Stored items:
○ ○ ○ ○ ○
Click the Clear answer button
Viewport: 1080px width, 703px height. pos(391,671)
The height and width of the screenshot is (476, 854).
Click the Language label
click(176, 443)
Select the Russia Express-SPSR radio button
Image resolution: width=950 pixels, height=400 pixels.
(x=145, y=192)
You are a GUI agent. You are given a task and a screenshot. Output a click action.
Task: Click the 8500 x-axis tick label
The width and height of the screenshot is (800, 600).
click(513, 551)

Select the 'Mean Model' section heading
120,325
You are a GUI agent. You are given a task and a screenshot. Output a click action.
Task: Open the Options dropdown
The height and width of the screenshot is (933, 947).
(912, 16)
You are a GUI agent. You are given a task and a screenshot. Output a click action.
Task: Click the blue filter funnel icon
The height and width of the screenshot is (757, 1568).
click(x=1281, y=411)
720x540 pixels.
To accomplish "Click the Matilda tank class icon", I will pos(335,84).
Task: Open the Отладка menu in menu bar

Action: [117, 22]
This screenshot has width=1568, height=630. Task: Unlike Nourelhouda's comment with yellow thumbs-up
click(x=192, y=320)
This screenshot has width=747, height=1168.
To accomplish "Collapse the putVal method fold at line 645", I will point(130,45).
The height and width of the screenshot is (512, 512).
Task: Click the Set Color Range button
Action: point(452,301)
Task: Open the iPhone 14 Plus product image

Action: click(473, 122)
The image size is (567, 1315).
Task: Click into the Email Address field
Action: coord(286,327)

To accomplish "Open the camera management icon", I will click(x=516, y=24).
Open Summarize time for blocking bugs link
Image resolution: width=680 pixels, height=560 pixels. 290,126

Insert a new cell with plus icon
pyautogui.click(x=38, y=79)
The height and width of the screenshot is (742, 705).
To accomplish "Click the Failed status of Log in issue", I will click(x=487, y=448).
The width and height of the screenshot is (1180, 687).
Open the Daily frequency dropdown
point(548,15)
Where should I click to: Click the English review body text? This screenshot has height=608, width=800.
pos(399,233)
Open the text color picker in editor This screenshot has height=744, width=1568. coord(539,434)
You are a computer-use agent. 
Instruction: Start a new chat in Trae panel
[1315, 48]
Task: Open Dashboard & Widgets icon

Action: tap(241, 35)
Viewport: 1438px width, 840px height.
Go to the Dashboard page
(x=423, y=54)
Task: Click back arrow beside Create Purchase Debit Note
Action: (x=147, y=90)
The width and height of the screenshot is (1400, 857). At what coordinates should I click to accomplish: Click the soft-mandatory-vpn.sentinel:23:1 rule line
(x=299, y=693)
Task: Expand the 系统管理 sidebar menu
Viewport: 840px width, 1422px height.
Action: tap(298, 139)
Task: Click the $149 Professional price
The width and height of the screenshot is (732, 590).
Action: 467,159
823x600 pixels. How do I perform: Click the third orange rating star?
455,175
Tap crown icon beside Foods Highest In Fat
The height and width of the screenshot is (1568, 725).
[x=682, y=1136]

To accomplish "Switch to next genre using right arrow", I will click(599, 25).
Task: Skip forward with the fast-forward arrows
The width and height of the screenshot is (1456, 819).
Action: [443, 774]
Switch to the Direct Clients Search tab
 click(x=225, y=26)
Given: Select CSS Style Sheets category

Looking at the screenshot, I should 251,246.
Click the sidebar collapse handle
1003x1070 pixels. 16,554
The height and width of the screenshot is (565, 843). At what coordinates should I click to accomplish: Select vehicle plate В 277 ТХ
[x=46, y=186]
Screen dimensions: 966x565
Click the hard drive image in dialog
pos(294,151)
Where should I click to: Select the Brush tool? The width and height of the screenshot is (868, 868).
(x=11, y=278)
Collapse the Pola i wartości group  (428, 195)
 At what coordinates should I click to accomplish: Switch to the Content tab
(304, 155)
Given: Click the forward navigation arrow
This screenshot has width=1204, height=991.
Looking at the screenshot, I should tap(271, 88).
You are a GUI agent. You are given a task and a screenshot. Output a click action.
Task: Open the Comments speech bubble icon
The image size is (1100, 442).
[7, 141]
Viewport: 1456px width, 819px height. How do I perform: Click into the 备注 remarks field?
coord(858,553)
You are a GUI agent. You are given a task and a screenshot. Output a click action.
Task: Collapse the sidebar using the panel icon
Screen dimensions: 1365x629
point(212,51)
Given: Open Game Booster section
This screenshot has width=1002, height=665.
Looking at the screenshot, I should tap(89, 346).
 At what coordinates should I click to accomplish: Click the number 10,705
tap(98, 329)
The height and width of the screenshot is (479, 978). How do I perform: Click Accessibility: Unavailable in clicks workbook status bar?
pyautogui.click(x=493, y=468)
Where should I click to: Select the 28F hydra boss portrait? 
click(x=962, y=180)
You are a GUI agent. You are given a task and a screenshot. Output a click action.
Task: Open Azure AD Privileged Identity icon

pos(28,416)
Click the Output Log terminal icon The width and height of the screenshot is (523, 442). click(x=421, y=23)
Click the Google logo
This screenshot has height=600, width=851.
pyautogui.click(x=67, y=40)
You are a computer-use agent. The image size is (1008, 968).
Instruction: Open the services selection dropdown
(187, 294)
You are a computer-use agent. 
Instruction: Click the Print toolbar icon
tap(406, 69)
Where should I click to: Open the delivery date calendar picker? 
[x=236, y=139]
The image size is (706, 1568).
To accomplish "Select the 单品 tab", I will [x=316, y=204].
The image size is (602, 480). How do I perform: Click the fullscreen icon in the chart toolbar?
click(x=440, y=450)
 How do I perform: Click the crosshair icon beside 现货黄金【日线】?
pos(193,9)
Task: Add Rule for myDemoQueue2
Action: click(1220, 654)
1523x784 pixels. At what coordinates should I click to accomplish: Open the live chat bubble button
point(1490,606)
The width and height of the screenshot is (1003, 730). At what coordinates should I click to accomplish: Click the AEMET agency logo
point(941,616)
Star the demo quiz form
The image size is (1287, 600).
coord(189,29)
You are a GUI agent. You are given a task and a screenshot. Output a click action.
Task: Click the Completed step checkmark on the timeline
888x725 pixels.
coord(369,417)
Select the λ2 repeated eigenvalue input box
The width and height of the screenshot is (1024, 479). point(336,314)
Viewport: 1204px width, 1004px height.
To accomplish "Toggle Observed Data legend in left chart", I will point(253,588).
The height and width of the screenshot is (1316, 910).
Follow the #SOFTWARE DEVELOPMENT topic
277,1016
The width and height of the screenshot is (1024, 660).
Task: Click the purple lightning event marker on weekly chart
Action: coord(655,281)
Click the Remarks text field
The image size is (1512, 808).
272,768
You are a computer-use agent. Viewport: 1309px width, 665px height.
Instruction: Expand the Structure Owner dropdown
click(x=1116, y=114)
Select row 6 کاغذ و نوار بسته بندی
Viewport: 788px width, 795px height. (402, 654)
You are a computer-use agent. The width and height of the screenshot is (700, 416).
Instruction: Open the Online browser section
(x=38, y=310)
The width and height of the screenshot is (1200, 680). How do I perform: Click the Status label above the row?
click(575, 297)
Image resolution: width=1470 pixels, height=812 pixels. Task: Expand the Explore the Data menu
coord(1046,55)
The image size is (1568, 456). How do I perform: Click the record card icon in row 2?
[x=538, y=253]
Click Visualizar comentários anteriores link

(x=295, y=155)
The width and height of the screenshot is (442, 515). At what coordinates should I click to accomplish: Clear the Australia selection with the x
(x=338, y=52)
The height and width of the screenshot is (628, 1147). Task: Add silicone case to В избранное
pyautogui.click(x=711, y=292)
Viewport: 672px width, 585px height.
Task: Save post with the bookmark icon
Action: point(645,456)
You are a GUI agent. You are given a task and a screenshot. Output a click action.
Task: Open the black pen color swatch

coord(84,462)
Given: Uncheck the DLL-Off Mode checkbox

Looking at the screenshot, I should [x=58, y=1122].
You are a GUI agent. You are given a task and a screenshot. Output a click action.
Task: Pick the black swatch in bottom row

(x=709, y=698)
○ ○ ○ ○ ○
YOUR GOAL: Output each record exactly, leaving nothing out.

SOLUTION FOR THIS EXERCISE:
Click the Clear answer button
Viewport: 1080px width, 703px height. pos(391,671)
The height and width of the screenshot is (476, 854).
Click the Language label
click(176, 443)
Select the Russia Express-SPSR radio button
Image resolution: width=950 pixels, height=400 pixels.
(x=145, y=192)
You are a GUI agent. You are given a task and a screenshot. Output a click action.
Task: Click the 8500 x-axis tick label
The width and height of the screenshot is (800, 600).
click(513, 551)

Select the 'Mean Model' section heading
120,325
You are a GUI agent. You are given a task and a screenshot. Output a click action.
Task: Open the Options dropdown
The height and width of the screenshot is (933, 947).
(912, 16)
You are a GUI agent. You are given a task and a screenshot. Output a click action.
Task: Click the blue filter funnel icon
The height and width of the screenshot is (757, 1568).
click(x=1281, y=411)
720x540 pixels.
To accomplish "Click the Matilda tank class icon", I will pos(335,84).
Task: Open the Отладка menu in menu bar

Action: [117, 22]
This screenshot has width=1568, height=630. Task: Unlike Nourelhouda's comment with yellow thumbs-up
click(x=192, y=320)
This screenshot has width=747, height=1168.
To accomplish "Collapse the putVal method fold at line 645", I will point(130,45).
The height and width of the screenshot is (512, 512).
Task: Click the Set Color Range button
Action: point(452,301)
Task: Open the iPhone 14 Plus product image

Action: click(473, 122)
The image size is (567, 1315).
Task: Click into the Email Address field
Action: coord(286,327)

To accomplish "Open the camera management icon", I will click(x=516, y=24).
Open Summarize time for blocking bugs link
Image resolution: width=680 pixels, height=560 pixels. 290,126

Insert a new cell with plus icon
pyautogui.click(x=38, y=79)
The height and width of the screenshot is (742, 705).
To accomplish "Click the Failed status of Log in issue", I will click(x=487, y=448).
The width and height of the screenshot is (1180, 687).
Open the Daily frequency dropdown
point(548,15)
Where should I click to: Click the English review body text? This screenshot has height=608, width=800.
pos(399,233)
Open the text color picker in editor This screenshot has height=744, width=1568. coord(539,434)
You are a computer-use agent. 
Instruction: Start a new chat in Trae panel
[1315, 48]
Task: Open Dashboard & Widgets icon

Action: tap(241, 35)
Viewport: 1438px width, 840px height.
Go to the Dashboard page
(x=423, y=54)
Task: Click back arrow beside Create Purchase Debit Note
Action: (x=147, y=90)
The width and height of the screenshot is (1400, 857). At what coordinates should I click to accomplish: Click the soft-mandatory-vpn.sentinel:23:1 rule line
(x=299, y=693)
Task: Expand the 系统管理 sidebar menu
Viewport: 840px width, 1422px height.
Action: tap(298, 139)
Task: Click the $149 Professional price
The width and height of the screenshot is (732, 590).
Action: 467,159
823x600 pixels. How do I perform: Click the third orange rating star?
455,175
Tap crown icon beside Foods Highest In Fat
The height and width of the screenshot is (1568, 725).
[x=682, y=1136]

To accomplish "Switch to next genre using right arrow", I will click(599, 25).
Task: Skip forward with the fast-forward arrows
The width and height of the screenshot is (1456, 819).
Action: [443, 774]
Switch to the Direct Clients Search tab
 click(x=225, y=26)
Given: Select CSS Style Sheets category

Looking at the screenshot, I should 251,246.
Click the sidebar collapse handle
1003x1070 pixels. 16,554
The height and width of the screenshot is (565, 843). At what coordinates should I click to accomplish: Select vehicle plate В 277 ТХ
[x=46, y=186]
Screen dimensions: 966x565
Click the hard drive image in dialog
pos(294,151)
Where should I click to: Select the Brush tool? The width and height of the screenshot is (868, 868).
(x=11, y=278)
Collapse the Pola i wartości group  (428, 195)
 At what coordinates should I click to accomplish: Switch to the Content tab
(304, 155)
Given: Click the forward navigation arrow
This screenshot has width=1204, height=991.
Looking at the screenshot, I should tap(271, 88).
You are a GUI agent. You are given a task and a screenshot. Output a click action.
Task: Open the Comments speech bubble icon
The image size is (1100, 442).
[7, 141]
Viewport: 1456px width, 819px height. How do I perform: Click into the 备注 remarks field?
coord(858,553)
You are a GUI agent. You are given a task and a screenshot. Output a click action.
Task: Collapse the sidebar using the panel icon
Screen dimensions: 1365x629
point(212,51)
Given: Open Game Booster section
This screenshot has width=1002, height=665.
Looking at the screenshot, I should tap(89, 346).
 At what coordinates should I click to accomplish: Click the number 10,705
tap(98, 329)
The height and width of the screenshot is (479, 978). How do I perform: Click Accessibility: Unavailable in clicks workbook status bar?
pyautogui.click(x=493, y=468)
Where should I click to: Select the 28F hydra boss portrait? 
click(x=962, y=180)
You are a GUI agent. You are given a task and a screenshot. Output a click action.
Task: Open Azure AD Privileged Identity icon

pos(28,416)
Click the Output Log terminal icon The width and height of the screenshot is (523, 442). click(x=421, y=23)
Click the Google logo
This screenshot has height=600, width=851.
pyautogui.click(x=67, y=40)
You are a computer-use agent. The image size is (1008, 968).
Instruction: Open the services selection dropdown
(187, 294)
You are a computer-use agent. 
Instruction: Click the Print toolbar icon
tap(406, 69)
Where should I click to: Open the delivery date calendar picker? 
[x=236, y=139]
The image size is (706, 1568).
To accomplish "Select the 单品 tab", I will [x=316, y=204].
The image size is (602, 480). How do I perform: Click the fullscreen icon in the chart toolbar?
click(x=440, y=450)
 How do I perform: Click the crosshair icon beside 现货黄金【日线】?
pos(193,9)
Task: Add Rule for myDemoQueue2
Action: click(1220, 654)
1523x784 pixels. At what coordinates should I click to accomplish: Open the live chat bubble button
point(1490,606)
The width and height of the screenshot is (1003, 730). At what coordinates should I click to accomplish: Click the AEMET agency logo
point(941,616)
Star the demo quiz form
The image size is (1287, 600).
coord(189,29)
You are a GUI agent. You are given a task and a screenshot. Output a click action.
Task: Click the Completed step checkmark on the timeline
888x725 pixels.
coord(369,417)
Select the λ2 repeated eigenvalue input box
The width and height of the screenshot is (1024, 479). point(336,314)
Viewport: 1204px width, 1004px height.
To accomplish "Toggle Observed Data legend in left chart", I will point(253,588).
The height and width of the screenshot is (1316, 910).
Follow the #SOFTWARE DEVELOPMENT topic
277,1016
The width and height of the screenshot is (1024, 660).
Task: Click the purple lightning event marker on weekly chart
Action: coord(655,281)
Click the Remarks text field
The image size is (1512, 808).
272,768
You are a computer-use agent. Viewport: 1309px width, 665px height.
Instruction: Expand the Structure Owner dropdown
click(x=1116, y=114)
Select row 6 کاغذ و نوار بسته بندی
Viewport: 788px width, 795px height. (402, 654)
You are a computer-use agent. The width and height of the screenshot is (700, 416).
Instruction: Open the Online browser section
(x=38, y=310)
The width and height of the screenshot is (1200, 680). How do I perform: Click the Status label above the row?
click(575, 297)
Image resolution: width=1470 pixels, height=812 pixels. Task: Expand the Explore the Data menu
coord(1046,55)
The image size is (1568, 456). How do I perform: Click the record card icon in row 2?
[x=538, y=253]
Click Visualizar comentários anteriores link

(x=295, y=155)
The width and height of the screenshot is (442, 515). At what coordinates should I click to accomplish: Clear the Australia selection with the x
(x=338, y=52)
The height and width of the screenshot is (628, 1147). Task: Add silicone case to В избранное
pyautogui.click(x=711, y=292)
Viewport: 672px width, 585px height.
Task: Save post with the bookmark icon
Action: point(645,456)
You are a GUI agent. You are given a task and a screenshot. Output a click action.
Task: Open the black pen color swatch

coord(84,462)
Given: Uncheck the DLL-Off Mode checkbox

Looking at the screenshot, I should [x=58, y=1122].
You are a GUI agent. You are given a task and a screenshot. Output a click action.
Task: Pick the black swatch in bottom row

(x=709, y=698)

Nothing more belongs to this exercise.